[igt-dev] [PATCH i-g-t 3/5] i915/pmu: Switch to new busyness counter if old one is unavailable

Fri Sep 22 21:52:31 UTC 2023

MTL onwards, the old busyness counter is deprecated and users must use
the busyness ticks counter.
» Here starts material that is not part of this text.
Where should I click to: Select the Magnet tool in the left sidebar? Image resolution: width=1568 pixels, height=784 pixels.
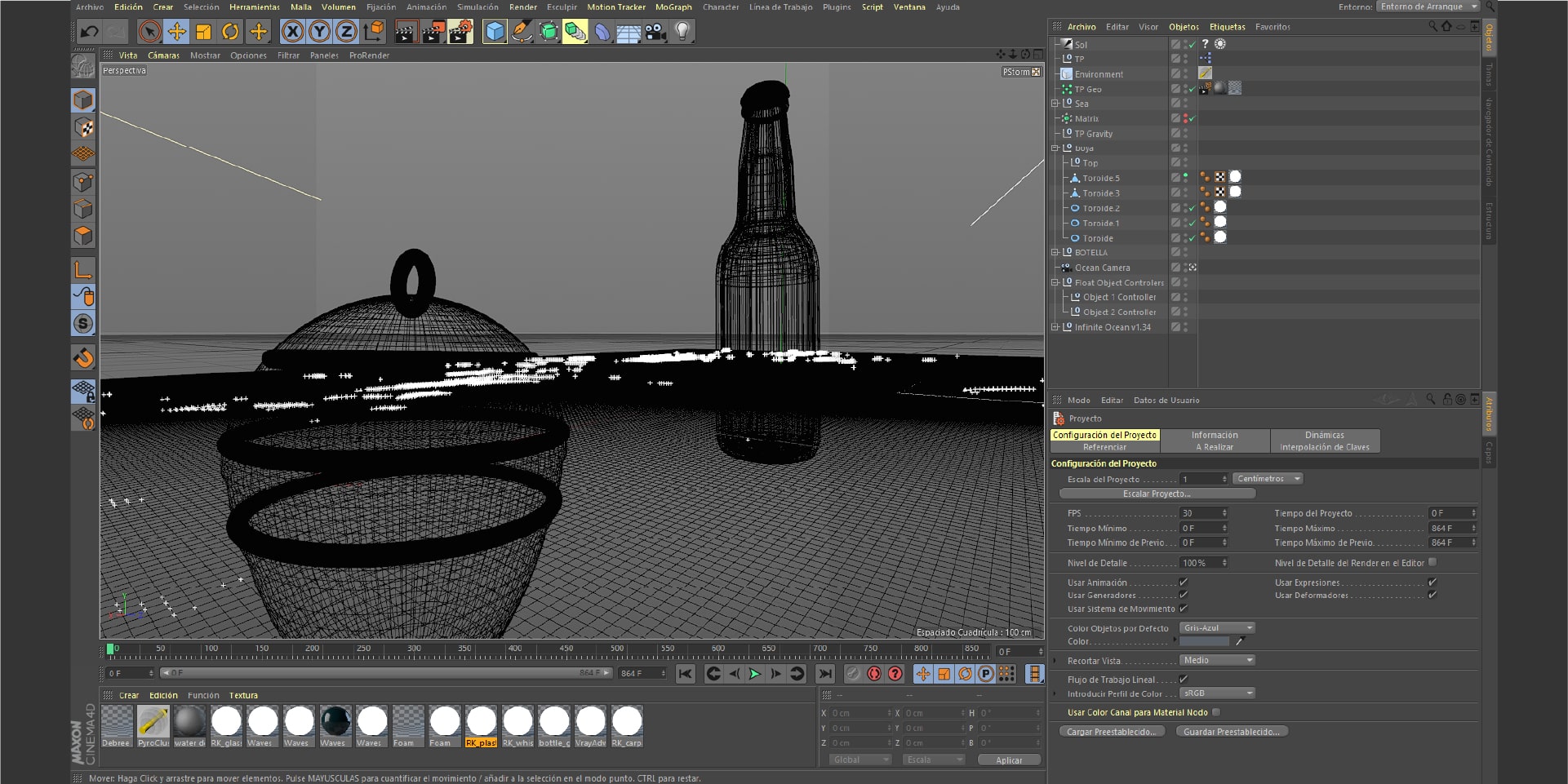[82, 357]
Add support in IGT tests to switch to new
counter as needed.

Signed-off-by: Umesh Nerlige Ramappa <umesh.nerlige.ramappa at intel.com>
---
 lib/i915/i915_drm_local.h |  10 ++++
 tests/intel/perf_pmu.c    | 115 +++++++++++++++++++++++++-------------
 2 files changed, 86 insertions(+), 39 deletions(-)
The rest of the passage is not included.